Un retour souvent difficile socialement ; retrouver sa culture, ses marques, sa famille, ses amis prend du temps et cette difficulté de réadaptation à vivre au pays est accentuée par beaucoup d’ennuis causés par la mentalité passéiste et la vie chère aux Antilles …
Au final, si certains jeunes Antillais d’aujourd’hui trouvent qu’ils sont une « génération sacrifiée »et qu’ils n’ont d’autres choix que l’exil , c’est peut-être aussi, en partie, de la faute du politique mais également des chefs d’entreprises …La situation économique est compliquée, la fracture sociale étant bien plus grande qu’en France :
Les jeunes guadeloupéens et martiniquais vivent aussi dans la crainte du lendemain . Crainte parce que nous ne voyons pas très clairement l’issue de la crise actuelle .
Sur quoi donc, dans ce cas, s’appuyer si ce n’est une pression fiscale accrue ?

* [CE QUI EST DEMANDÉ]:
Répondez brièvement à ces questions sur le texte consacré aux jeunes Antillais.
(a) Qu'est-ce qui accentue la difficulté de réadaptation à vivre au pays ?
(b) Quelle expression certains jeunes Antillais d'aujourd'hui emploient-ils pour se désigner ?
(c) Dans quelle crainte vivent les jeunes guadeloupéens et martiniquais ?

* [DONNÉES EXTRAITES]:
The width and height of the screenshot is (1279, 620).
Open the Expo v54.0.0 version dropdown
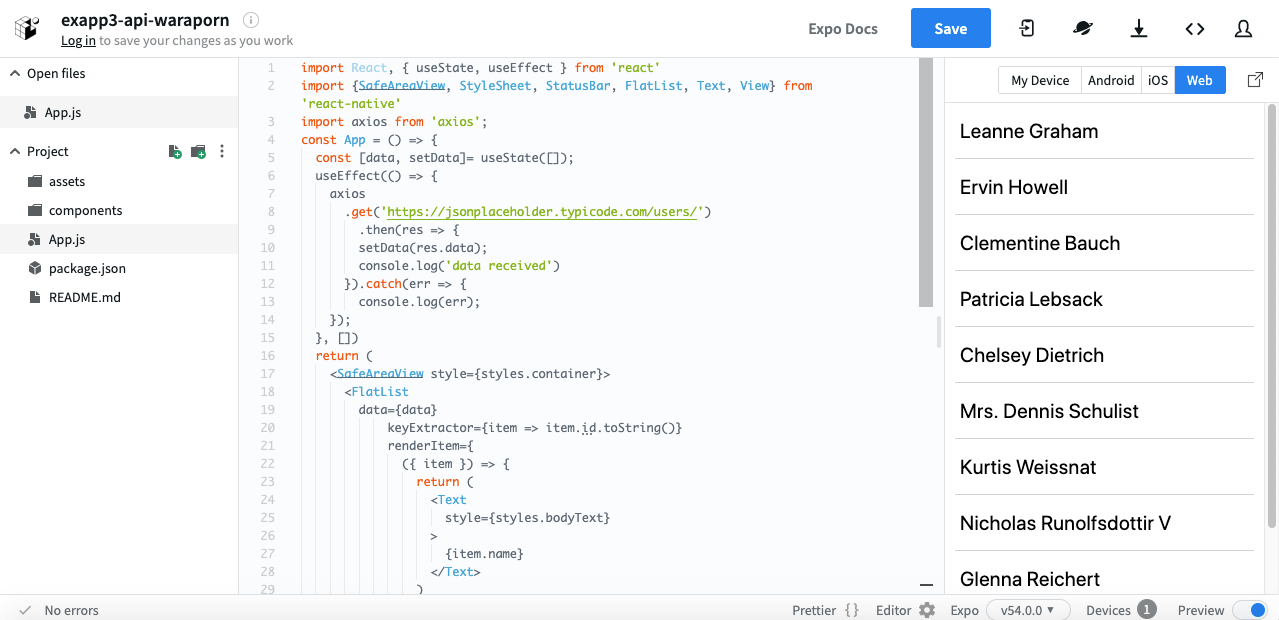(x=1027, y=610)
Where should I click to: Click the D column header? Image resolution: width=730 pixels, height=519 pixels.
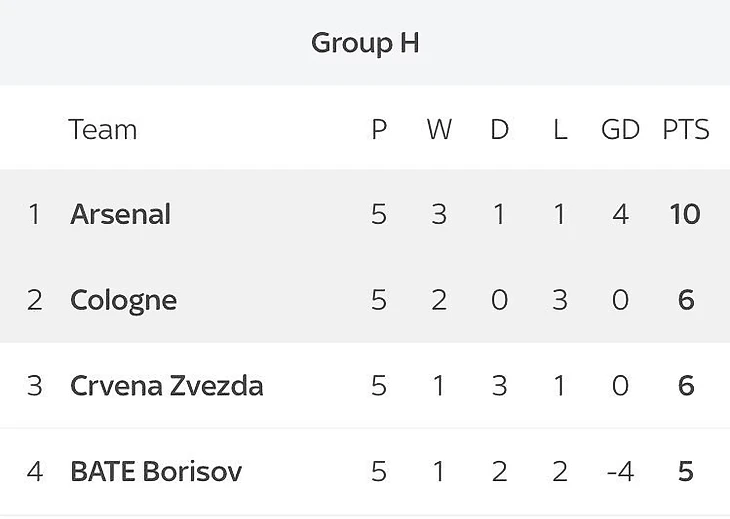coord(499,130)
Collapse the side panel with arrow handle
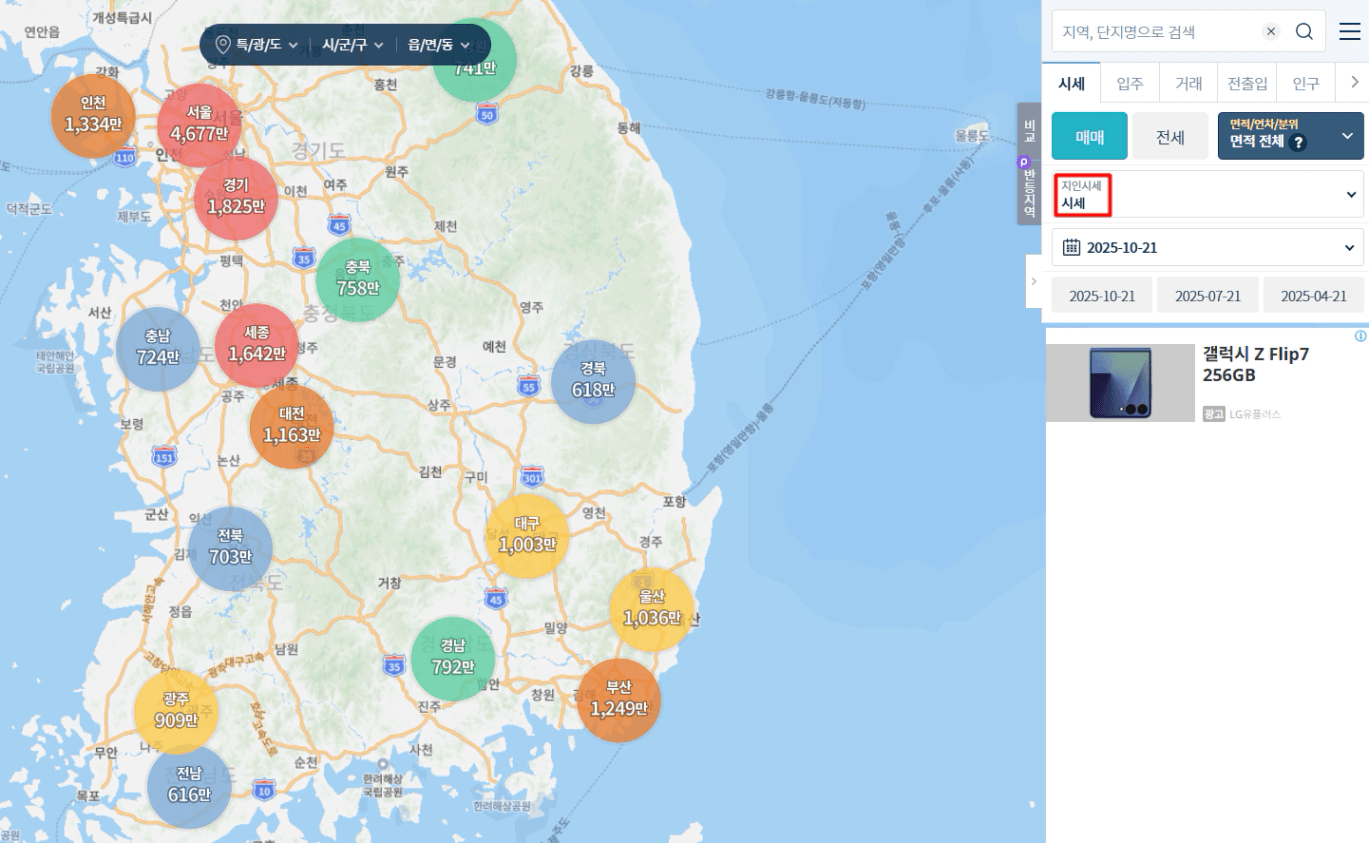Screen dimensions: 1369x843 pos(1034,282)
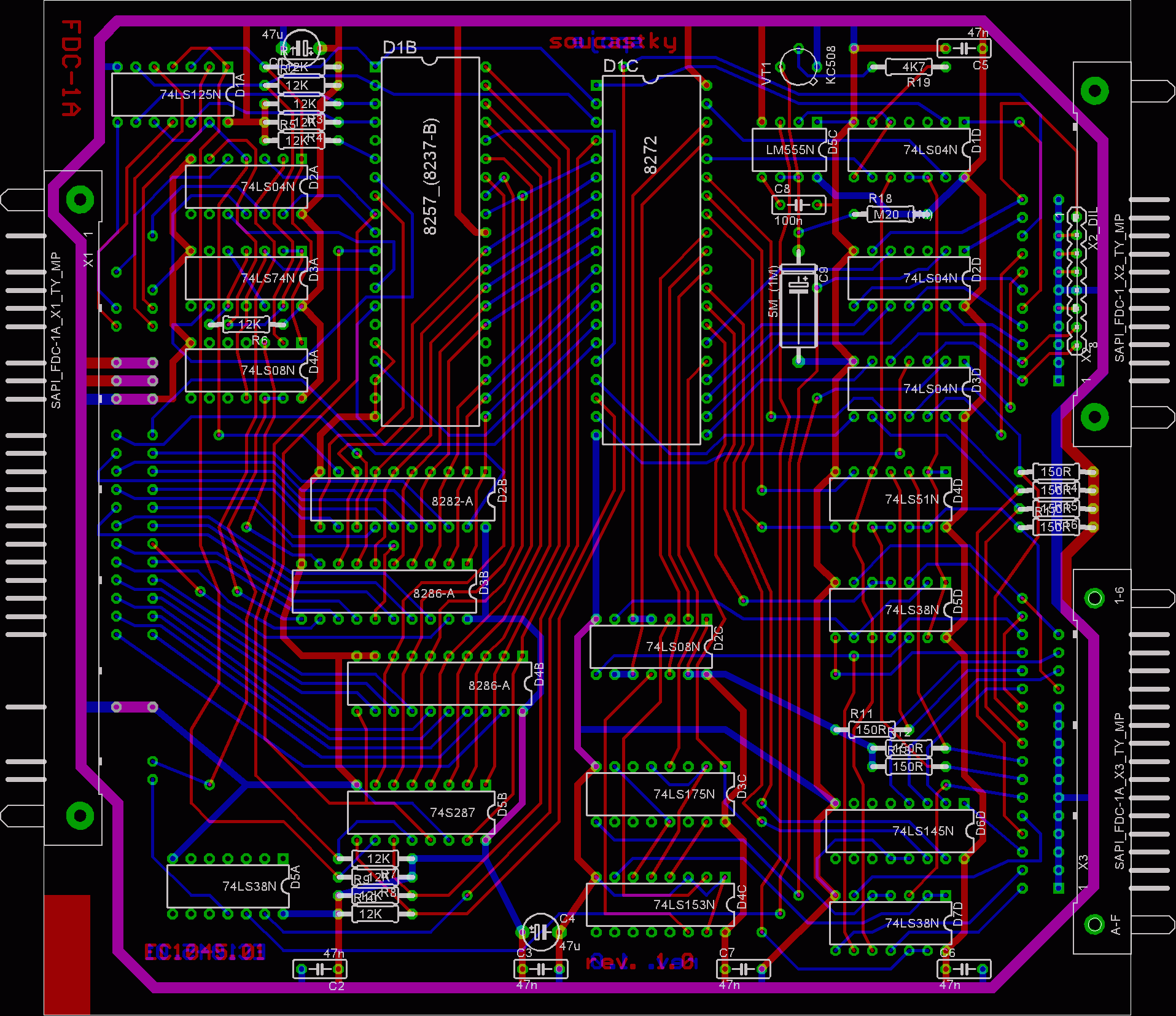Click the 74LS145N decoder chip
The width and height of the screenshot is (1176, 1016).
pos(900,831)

* [RÉSULTAT CI-DESSOUS]:
(a) Beaucoup d'ennuis causés par la mentalité passéiste et la vie chère aux Antilles.
(b) Ils se disent une « génération sacrifiée ».
(c) La crainte du lendemain.